Australian Nursing and Midwifery Federation
- Founded: 1922; 104 years ago
- Headquarters: Melbourne, Victoria
- Location: Australia;
- Members: ▲341,990 (as at 31 December 2024)
- Key people: Annie Butler, secretary
- Affiliations: ACTU
- Website: anmf.org.au

= Australian Nursing and Midwifery Federation =

Australian union

The Australian Nursing and Midwifery Federation (ANMF) is the largest trade union in Australia with over 300,000 members. The union is run by nurses, midwives and assistants in nursing/personal carers to advance the industrial, political and professional interests of the nursing and midwifery professions. ANMF is a federated union, with branches in each state and territory in Australia.

==History==
The Victorian Trained Nurses’ Association was founded in 1901 when nurses worked 52 hours per week and no qualifications were required. The Federation of state organisations was founded in 1924 (then known as the Australian Nursing Federation) and the first secretary was Evelyn Paget Evans who was also the secretary of the Australasian Trained Nurses Association and the General secretary of the Australian Physiotherapy Association (which was then called the Australian Massage Association} who also managed the Australasian Nurses' Journal. Evans believed in long hours for nurses and strikes were outlawed.

Two years prior to this, on 24 February 1922, The Trained Nurses' Guild had gained registration. This registration was opposed by other nursing organisations including The Royal Victorian Trained Nurses Association. The registration was upheld, however the Guild was not active until being amalgamated with the ANF in the late 1940s under its new name of the Australian United Nurses Association.

In 1984 Barbara Carson, who was the branch secretary in Victoria, led a successful campaign to remove a clause in the Victoria branch rules that prohibited strikes. In the following year she led a successful five-day strike against nurses being required to do non-nursing duties. Carson's successor Irene Bolger led another longer strike in 1986. In October 1986, 5,000 nurses voted at a group meeting to go on an indefinite strike. The strike lasted 50 days and resulted in an increased offer from the state of Victoria.

== Leadership ==
All of the Federal Executive and Federal Council of the ANMF are qualified nurses and/or midwives.

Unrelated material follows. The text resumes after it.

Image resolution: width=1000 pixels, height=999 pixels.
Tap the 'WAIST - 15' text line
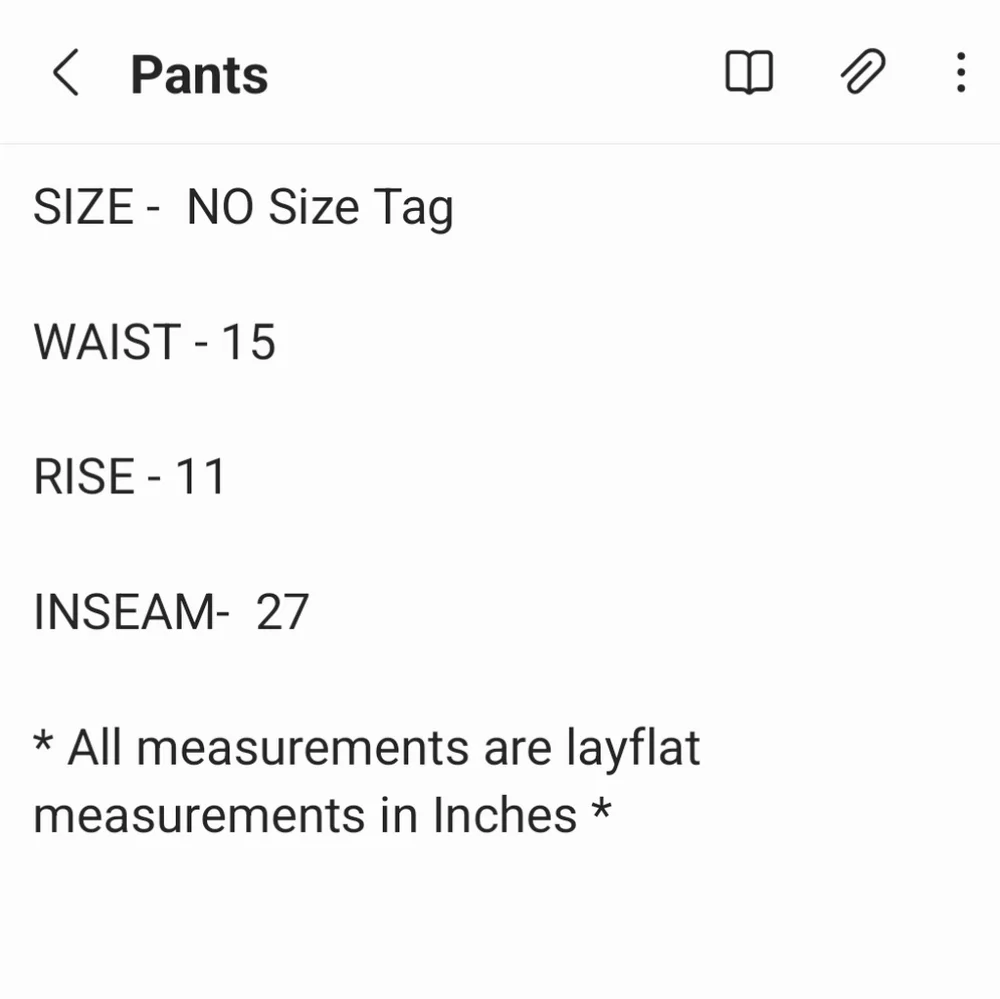click(155, 341)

ANMF members are employed in a wide range of enterprises in urban, rural and remote locations in both in the public and the private sectors, including hospitals, health and community services, schools, universities, aged care, GP clinics, schools, the armed forces, statutory authorities, local government, offshore territories and industry.

== Campaigns ==
The ANMF runs campaigns for all members throughout Australia, such as its ongoing campaign to legally mandate staffing ratios for aged care.

The ANMF has a range of national policies, guidelines, and position statements on nursing, health, and social justice issues for the guidance of members in their practice and at their workplaces.

== Federal structure ==
The ANMF is federally registered. Most branches also have a state-registered union, operating as the union in the state industrial relations system. The NSW branch operates as the New South Wales Nurses and Midwives' Association; the Queensland branch operates as the Queensland Nurses and Midwives' Union.

== International representation ==
The ANMF represents Australian nursing internationally through links with other national and international nursing organisations, professional associations and the International Labour Organisations. The ANMF is a member of the Commonwealth Nurses and Midwives Federation and the South Pacific Nurses Forum and is affiliated to the Australian Council of Trade Unions, International Centre for Trade Union Rights, and APHEDA, also known as Union Aid Abroad, the overseas aid agency of the Australian trade union movement.